Blair had deceived parliament with a bellicose attitude from the onset and reassured Bush ‘I will be with you, whatever’, leading SNP MP Alex Salmond to declare his actions a ‘parliamentary crime and its time for parliament to deliver the verdict’. Labour leader Jeremy Corbyn concurred that ‘parliament must hold to account, including Tony Blair, those who took us into this particular war’ and then deputy prime minister John Prescott to currently believe the war was ‘illegal’. Blair’s attitude was apropos to how Saddam would typically act unchallenged or Egypt’s Anwar Al-Sadat negotiating at Camp David with little regard for popular sentiment at home or cabinet consultation.
However, ‘the enquiry has not expressed views on whether military action was legal’, and rightly so, as a ‘properly constituted and internationally recognised court’ must handle this matter. The International Criminal Court was begotten in the aftermath of the 2nd World War and provides ‘prosecuting the crime of aggression’. Only just in 2010 did the ICC agree on the offence of ‘a person in a position effectively to exercise control or to direct political or military action of a state’ aggressively by ‘which its character, gravity and scale, constitutes a manifest violation of the charter of the UN’. It stops at that, making any progressive decisive action if there were any to be taken difficult, until further agreement in 2017.

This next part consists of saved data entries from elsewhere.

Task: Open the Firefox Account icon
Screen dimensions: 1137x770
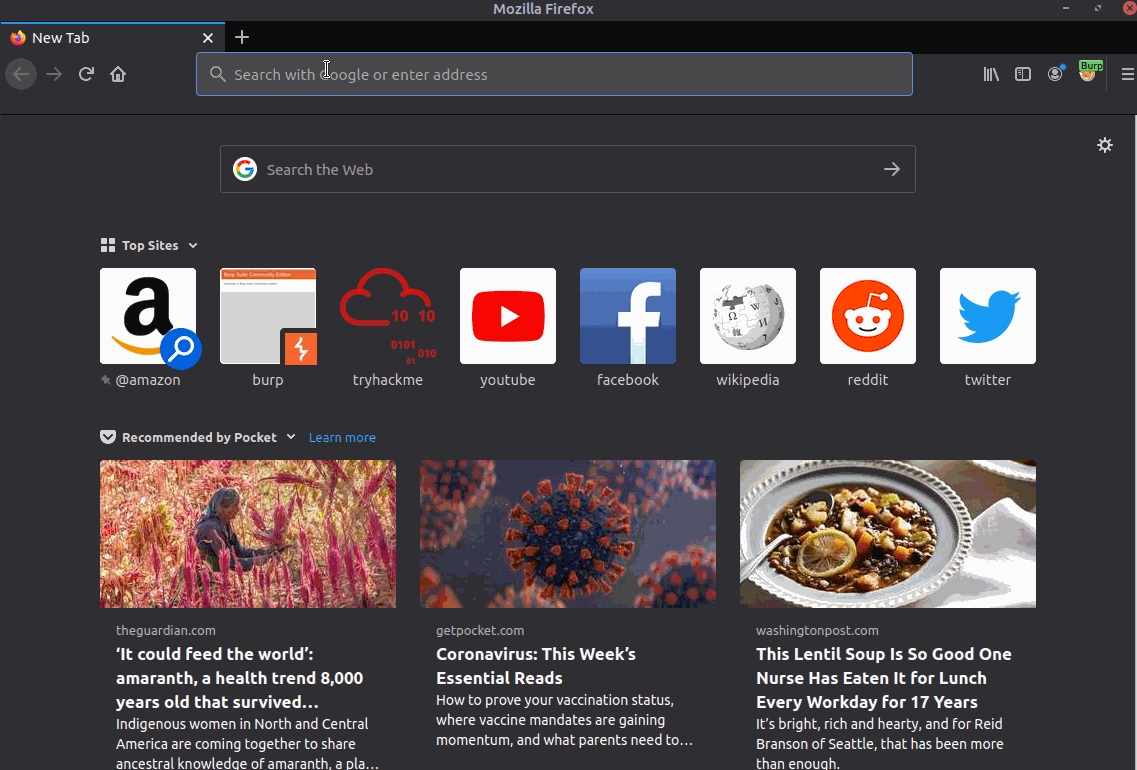Action: [1055, 74]
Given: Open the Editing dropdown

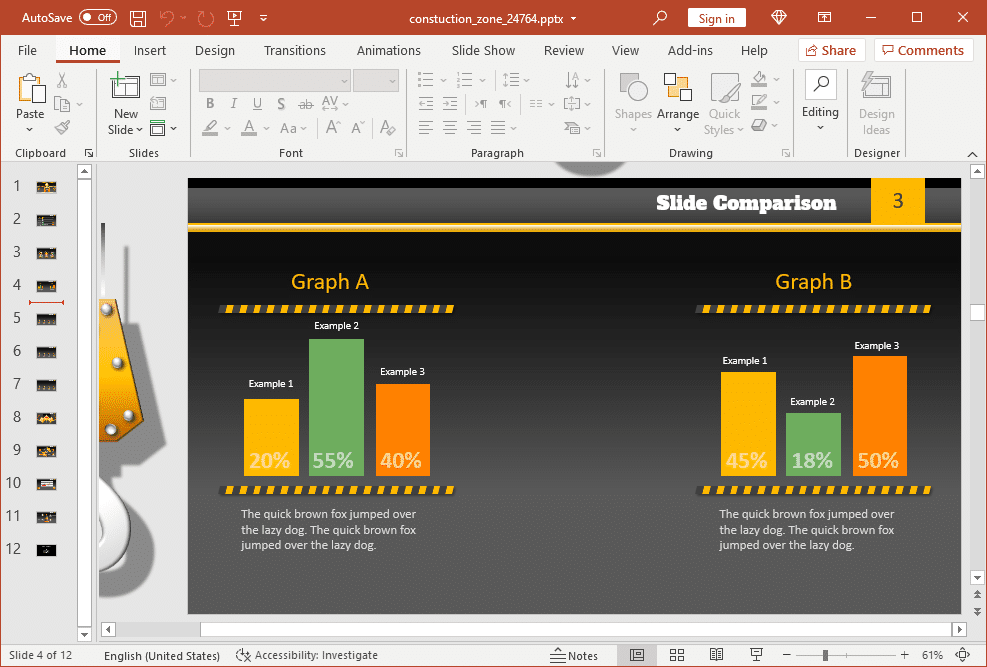Looking at the screenshot, I should coord(820,104).
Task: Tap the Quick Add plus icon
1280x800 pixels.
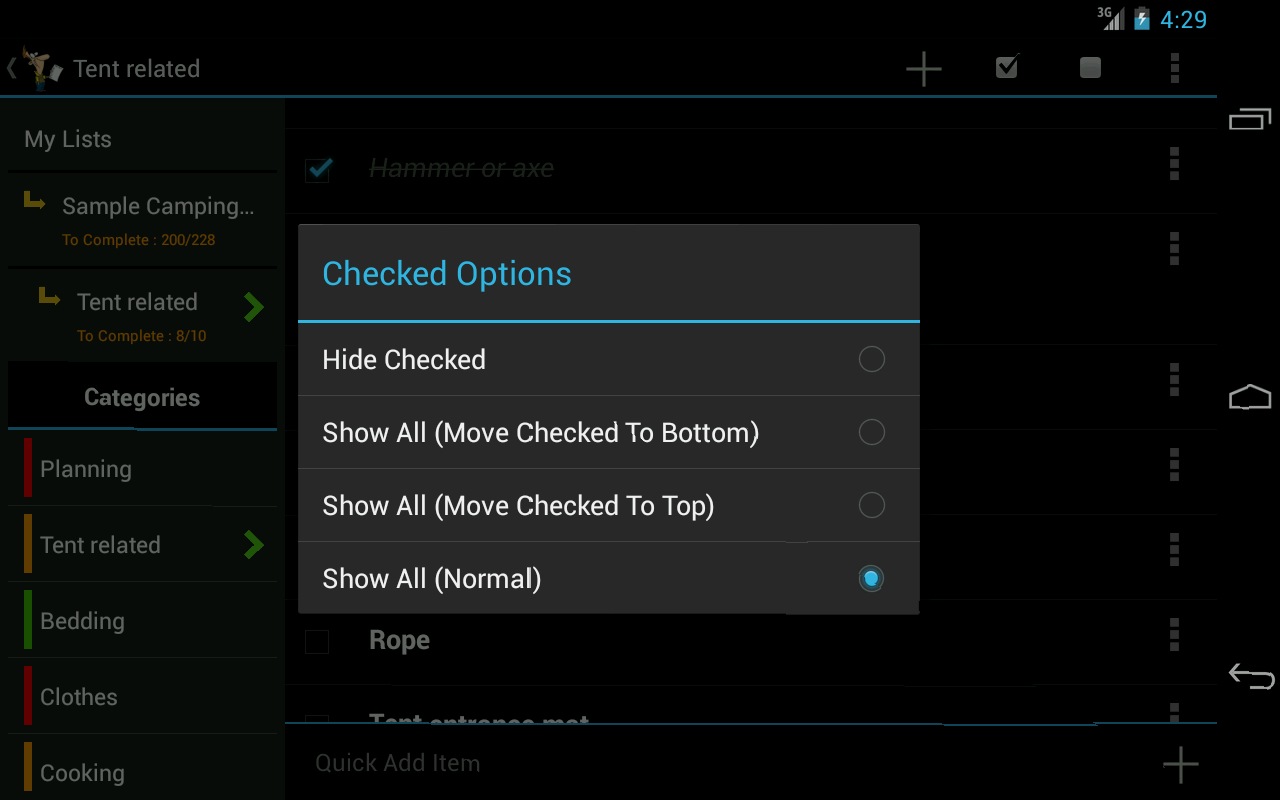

Sir John’s criticism of the decision to invade Iraq in his report agitated Blair to ‘accept full responsibility. Without exception, without excuse’, however with a caveat that it wasn’t an apology for his decision. Blair masterfully capitalised on the report’s nature as a critique of his decision, and espoused saying ‘there were no lies. Parliament and cabinet were not misled. There was no secret commitment to war. Intelligence was not falsified and the decision was made in good faith’, however contrary to the report.
Evidently, Iraqi families, and everyone touched by this have been somewhat omitted from the report’s objective, and the chief of the ‘war cabinet’ evaded an apology. Yet the report offers conspicuous material for those affected directly on the frontline and those who feel they were cheated at home, to unequivocally lobby for an apology and possibly trials for war crimes against senior figureheads.
Although a Radovan Karadžić scenario would bring solace to many bereaving families the world over, it’s very early days to see the effect of Chilcot’s report. It’s very unfitting; unimaginable for a British prime minister to be tried. Without a vociferous enquiry taking place in America, chances are very slim for war victims home and abroad to see Blair face any real justice.